An election looms, and the candidates’ talking points are being set: war, the economy, the environment. Now a new advocacy group wants the next president and lawmakers to add one more item to their to-do list: a national broadband policy that ensures high-speed Internet access for all Americans.
The group, InternetForEveryone.org, features an array of high-profile technology experts such as Google’s Vinton Cerf, the man who helped write the protocols for the Internet; and Jonathan Adelstein, one of the Democrats on the Federal Communications Commission.
InternetForEveryone.org did not announce any specific proposals for Congress to consider, but members are urging the public to help pressure lawmakers — and the next administration — to develop incentives that will result in higher broadband speeds at more affordable prices in all parts of the country.

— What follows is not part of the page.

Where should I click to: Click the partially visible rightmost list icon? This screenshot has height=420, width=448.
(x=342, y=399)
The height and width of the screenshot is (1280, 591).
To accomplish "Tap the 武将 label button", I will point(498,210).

Let the High-Speed Conversation Begin
“It’s an impressive lineup,” Leslie Harris, president of the nonprofit, nonpartisan Center for Democracy and Technology (CDT), told TechNewsWorld. Among InternetForEveryone.org’s founding members are digital law experts Lawrence Lessig of Stanford and Tim Wu of Columbia, along with an assortment of CEOs and venture capitalists.
“From what I can tell, this is not about pushing one idea over another,” Harris said. “It’s about a national conversation, getting consumers to be a part of a political force. We’re the country that created the Internet, but our broadband penetration is not growing as fast as many other countries, either in the number of people served or in speed and the capacity of the pipes.”
High-Tech Policy Agenda
CDT is also asking citizens to provide input on what the next administration should emphasize in technology policies. The group’s online initiative, The Internet in Transition, prompts comments on Net neutrality, privacy and greater access — and a national broadband policy would impact all of those issues, Harris said.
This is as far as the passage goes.